[Start of Attachment]

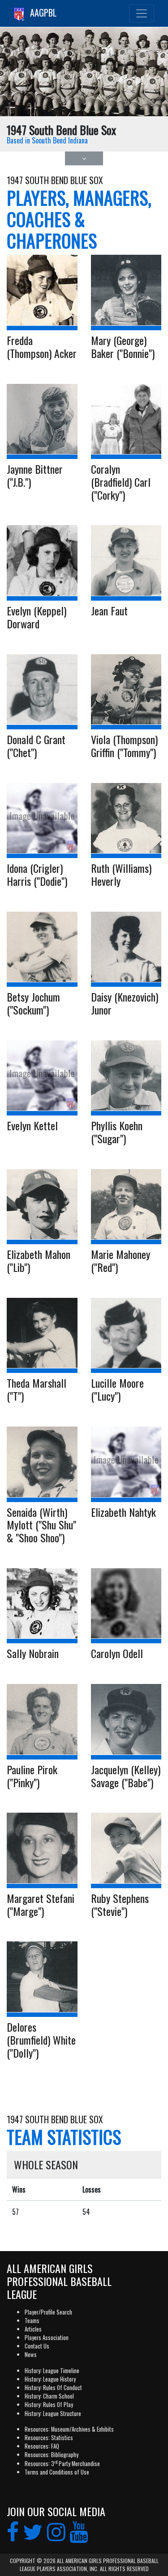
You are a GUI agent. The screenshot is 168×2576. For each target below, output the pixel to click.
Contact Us (37, 2346)
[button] (84, 158)
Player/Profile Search (48, 2312)
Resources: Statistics (49, 2437)
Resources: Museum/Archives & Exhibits (69, 2429)
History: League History (50, 2379)
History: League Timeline (52, 2370)
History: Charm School (49, 2396)
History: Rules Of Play (49, 2404)
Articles (33, 2329)
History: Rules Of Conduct (53, 2387)
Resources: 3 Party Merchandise (62, 2463)
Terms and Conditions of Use (57, 2472)
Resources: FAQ (42, 2446)
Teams (32, 2320)
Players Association (47, 2337)
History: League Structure (53, 2413)
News (31, 2354)
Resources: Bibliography (51, 2454)
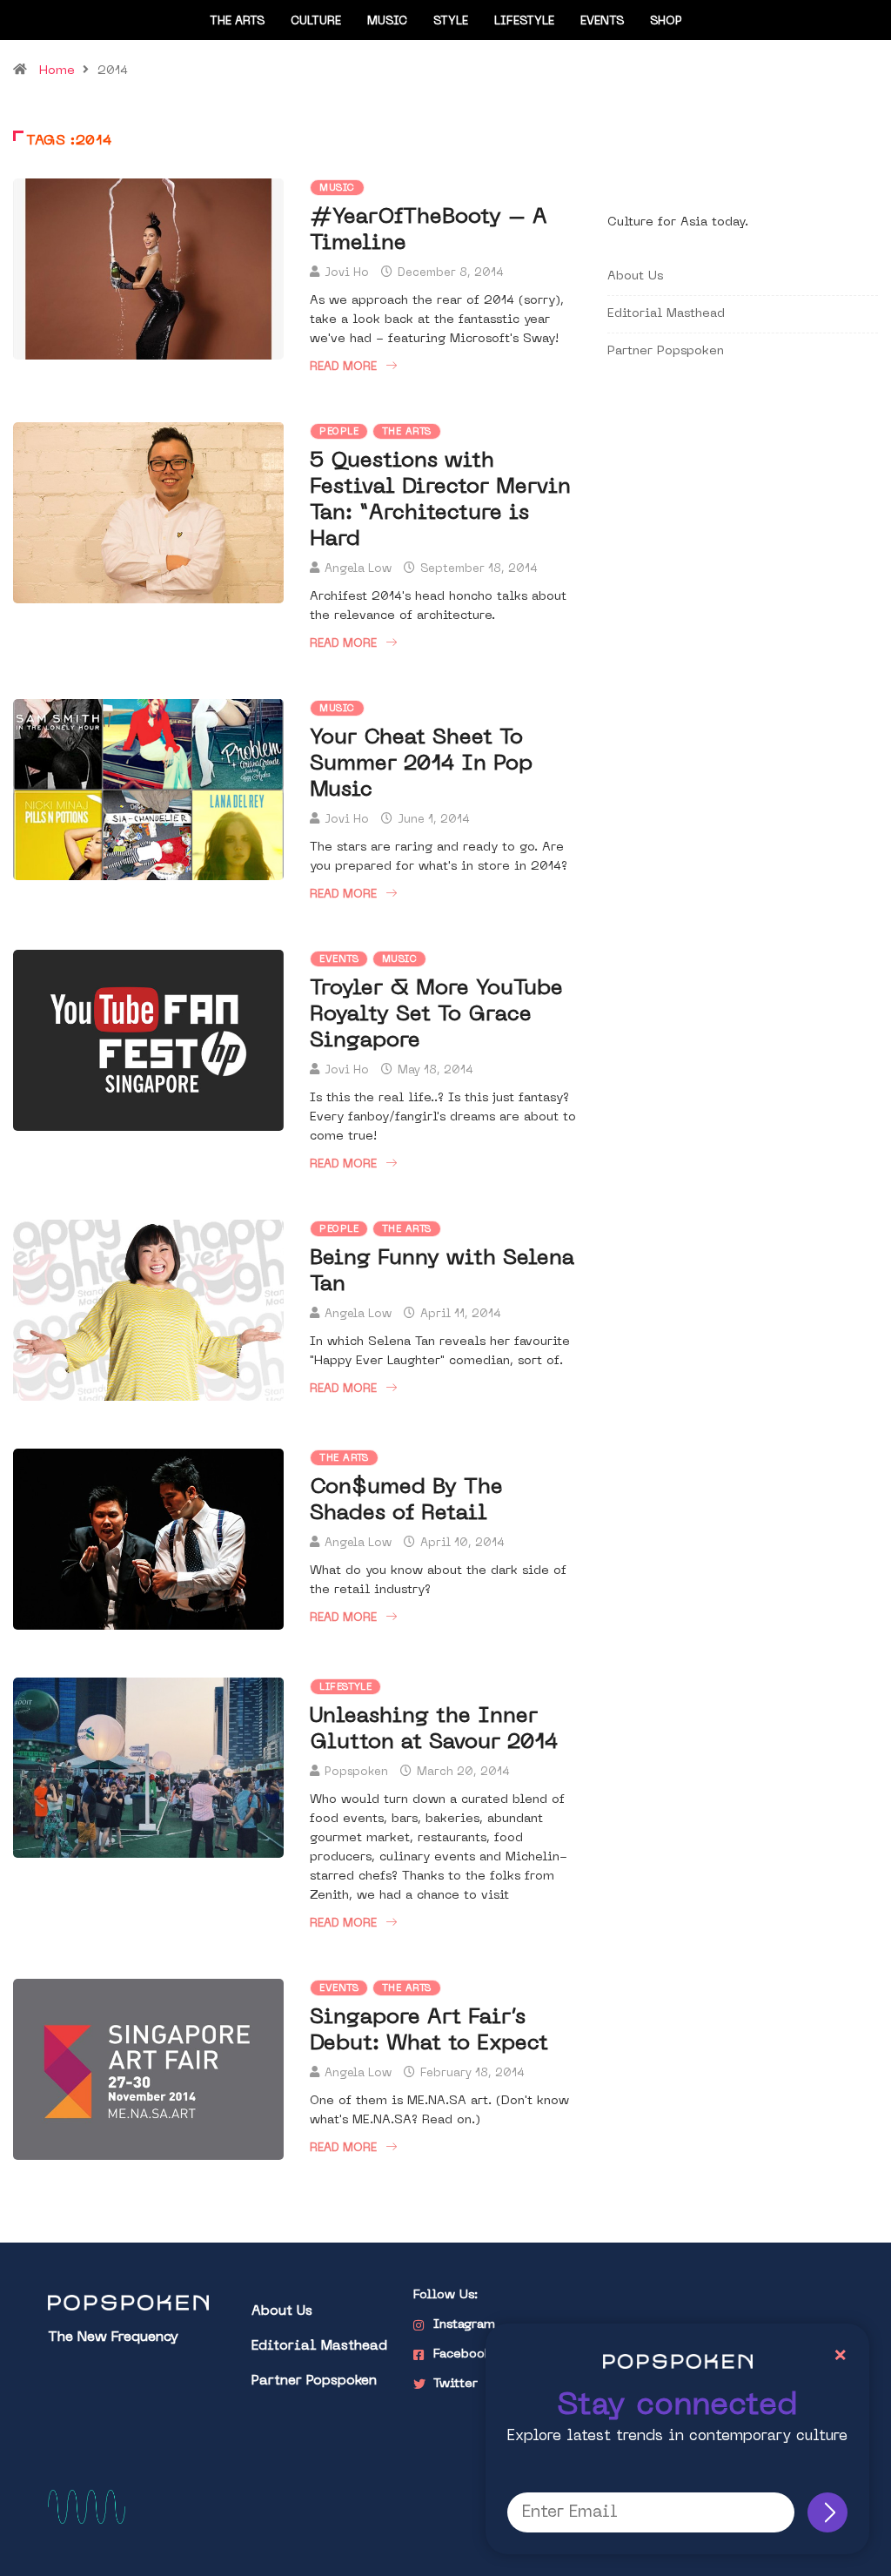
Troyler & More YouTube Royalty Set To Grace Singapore (436, 1015)
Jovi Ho (347, 273)
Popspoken (356, 1772)
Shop (666, 21)
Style (450, 21)
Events (602, 21)
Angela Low (358, 569)
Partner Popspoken (665, 351)
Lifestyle (524, 21)
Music (387, 21)
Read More (343, 367)
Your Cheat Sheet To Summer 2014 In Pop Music (421, 764)
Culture (316, 21)
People (338, 432)
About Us (635, 276)
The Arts (237, 21)
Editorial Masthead (666, 313)
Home (57, 71)
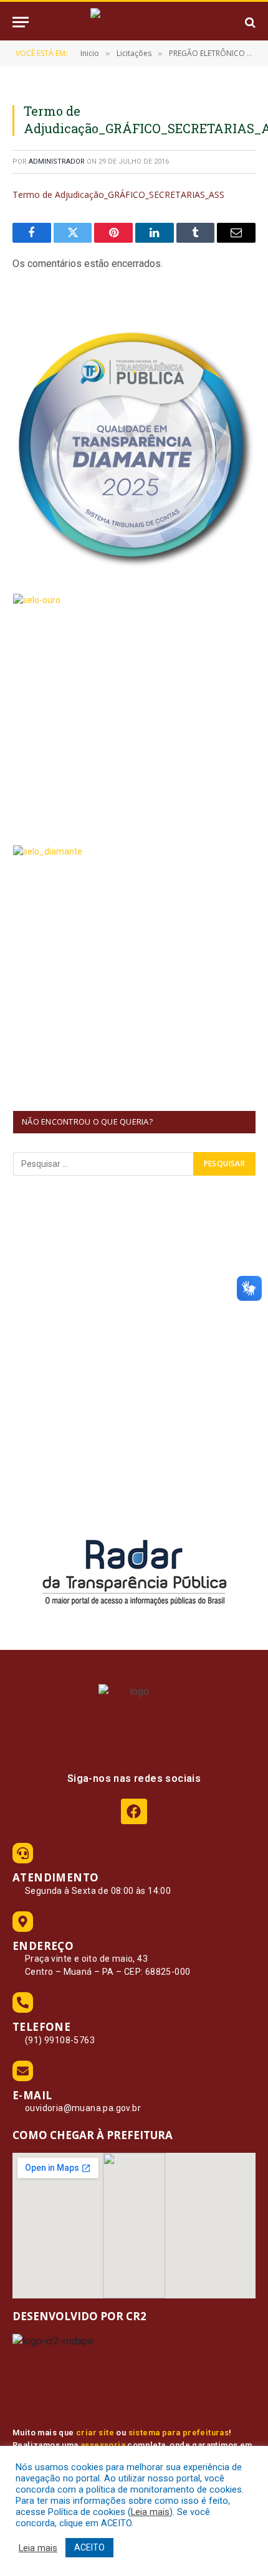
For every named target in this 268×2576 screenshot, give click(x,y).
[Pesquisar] (249, 22)
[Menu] (20, 22)
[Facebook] (133, 1811)
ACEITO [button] (89, 2547)
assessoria (102, 2445)
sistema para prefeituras (178, 2432)
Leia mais (150, 2511)
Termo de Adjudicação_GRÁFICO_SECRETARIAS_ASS (118, 194)
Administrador (57, 161)
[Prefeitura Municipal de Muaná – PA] (134, 22)
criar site (95, 2432)
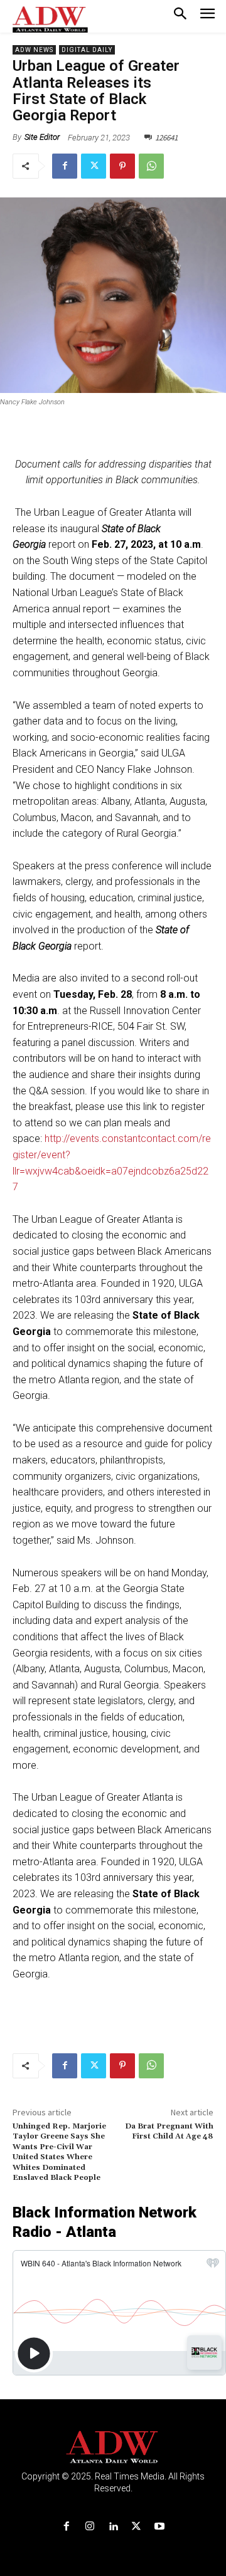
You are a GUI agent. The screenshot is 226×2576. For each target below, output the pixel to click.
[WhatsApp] (151, 166)
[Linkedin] (112, 2526)
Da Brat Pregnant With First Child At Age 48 (169, 2131)
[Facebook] (64, 166)
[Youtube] (159, 2526)
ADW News (34, 49)
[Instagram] (89, 2526)
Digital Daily (87, 49)
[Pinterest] (122, 166)
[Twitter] (93, 166)
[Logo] (113, 2447)
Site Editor (42, 137)
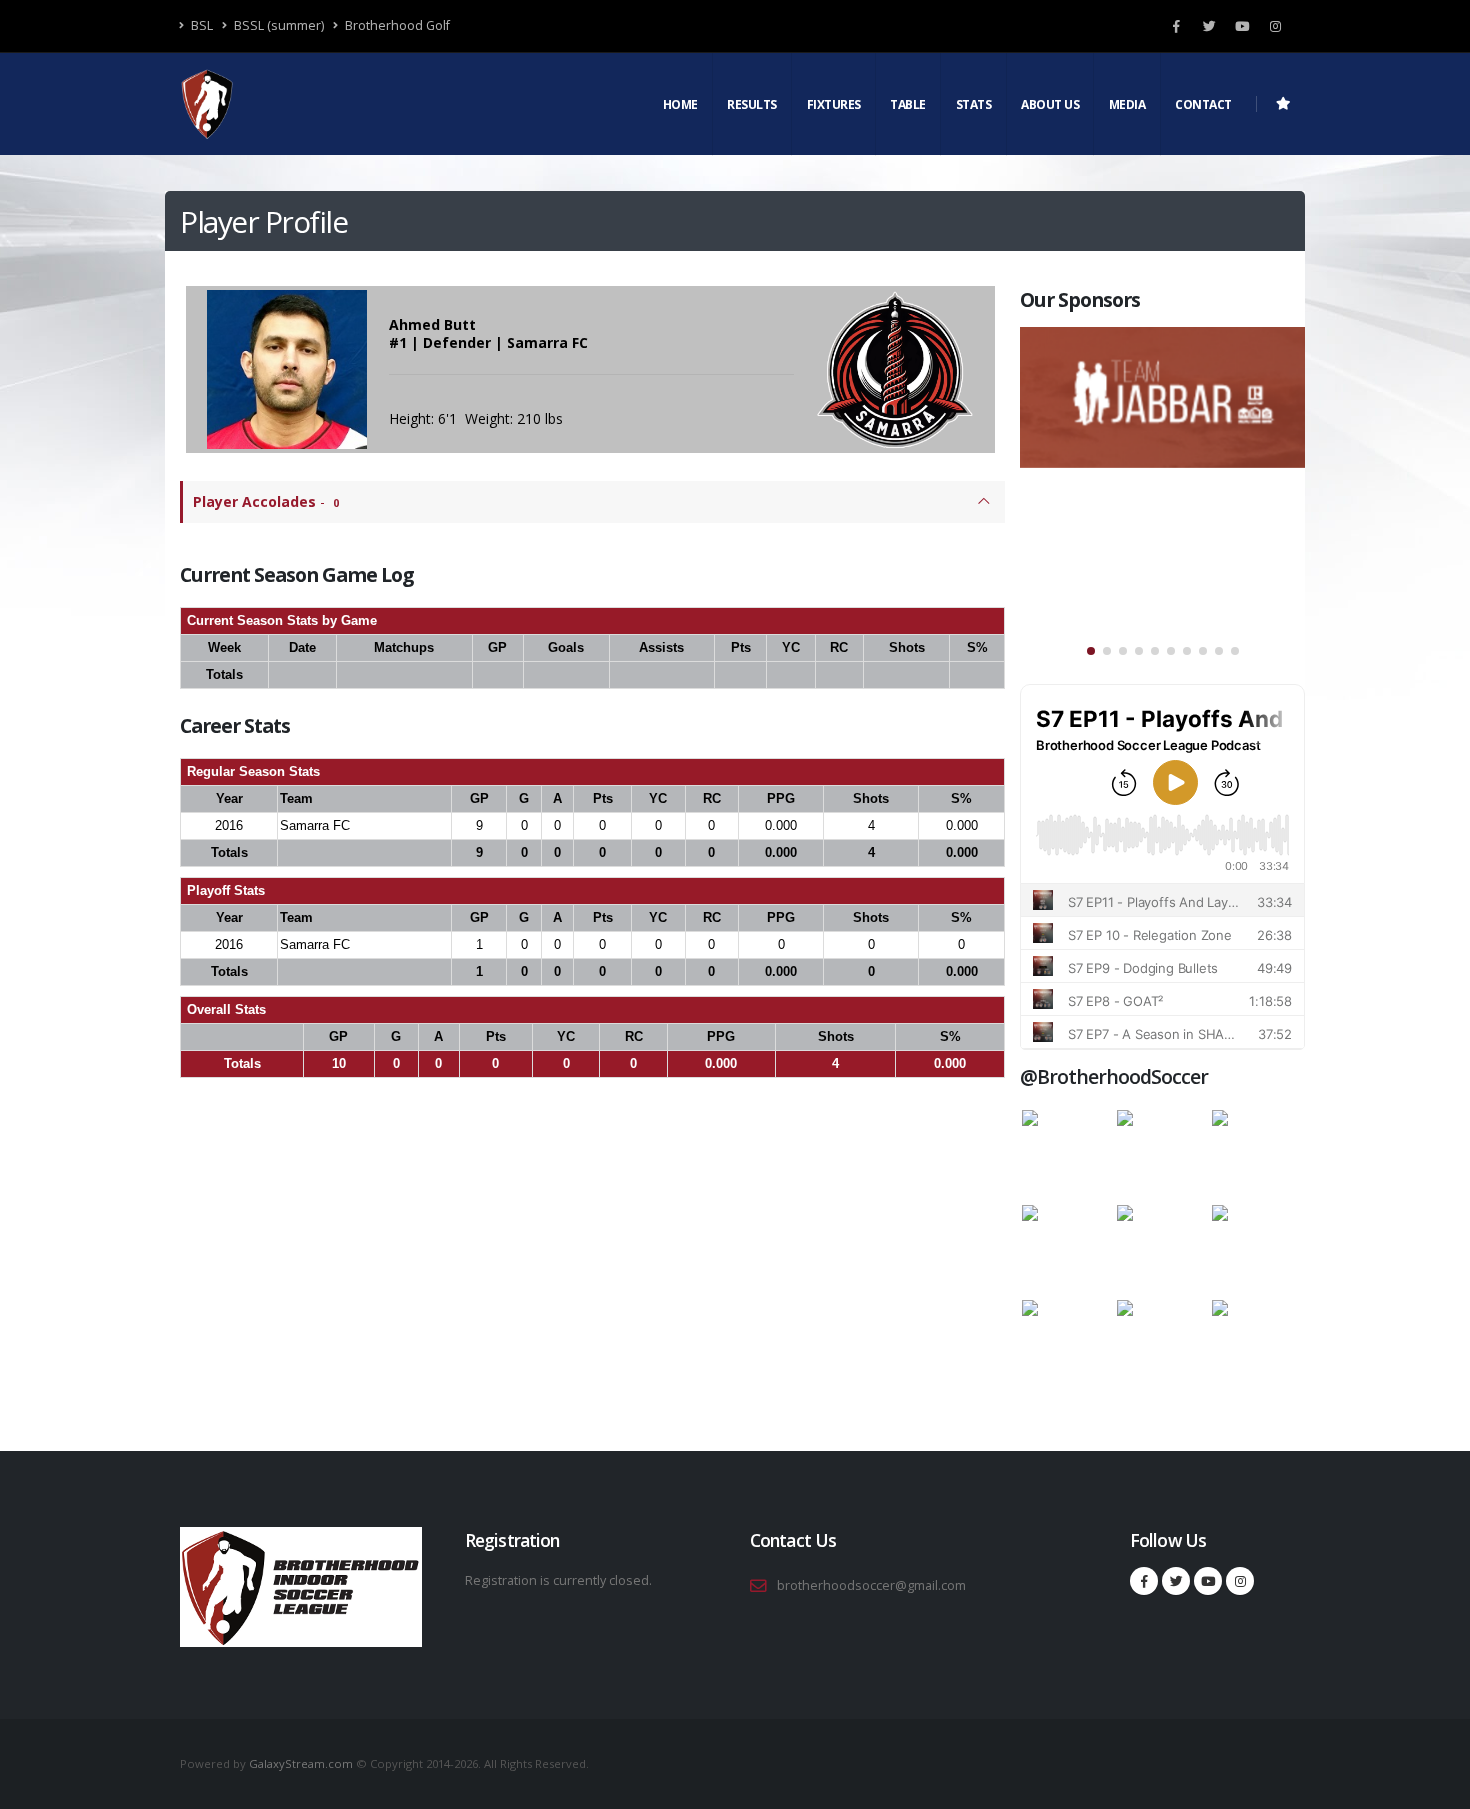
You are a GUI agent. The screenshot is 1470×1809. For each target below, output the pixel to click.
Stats (974, 104)
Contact (1203, 104)
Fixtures (834, 104)
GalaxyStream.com (302, 1763)
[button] (1091, 651)
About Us (1050, 104)
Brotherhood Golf (396, 25)
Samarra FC (315, 825)
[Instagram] (1275, 26)
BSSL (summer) (277, 25)
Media (1127, 104)
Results (752, 104)
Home (680, 104)
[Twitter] (1209, 26)
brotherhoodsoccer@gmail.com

[End of Attachment]

> **Task prompt**:
Omit the pictures, then repeat exactly each line from the beginning of the listing through the line with "Partner Popspoken (665, 351)".

> **Reply to the exercise**:
You are a GUI agent. The screenshot is 168×2576. For each target below, output the pixel to click.
Contact Us (37, 2346)
[button] (84, 158)
Player/Profile Search (48, 2312)
Resources: Statistics (49, 2437)
Resources: Museum/Archives & Exhibits (69, 2429)
History: League History (50, 2379)
History: League Timeline (52, 2370)
History: Charm School (49, 2396)
History: Rules Of Play (49, 2404)
Articles (33, 2329)
History: Rules Of Conduct (53, 2387)
Resources: 3 Party Merchandise (62, 2463)
Terms and Conditions of Use (57, 2472)
Resources: FAQ (42, 2446)
Teams (32, 2320)
Players Association (47, 2337)
History: League Structure (53, 2413)
News (31, 2354)
Resources: Bibliography (51, 2454)
Troyler & More YouTube Royalty Set To Grace Singapore (436, 1015)
Jovi Ho (347, 273)
Popspoken (356, 1772)
Shop (666, 21)
Style (450, 21)
Events (602, 21)
Angela Low (358, 569)
Partner Popspoken (665, 351)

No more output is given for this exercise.